Pixel coordinate grounding data
BEGIN

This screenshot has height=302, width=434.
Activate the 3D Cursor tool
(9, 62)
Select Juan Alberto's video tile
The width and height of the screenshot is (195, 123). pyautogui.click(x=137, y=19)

END

» **WORK ORDER**: Output each record exactly, leaving nothing out.

» **SOLUTION FOR THIS TASK**:
This screenshot has height=302, width=434.
Activate the 3D Cursor tool
(9, 62)
Select Juan Alberto's video tile
The width and height of the screenshot is (195, 123). pyautogui.click(x=137, y=19)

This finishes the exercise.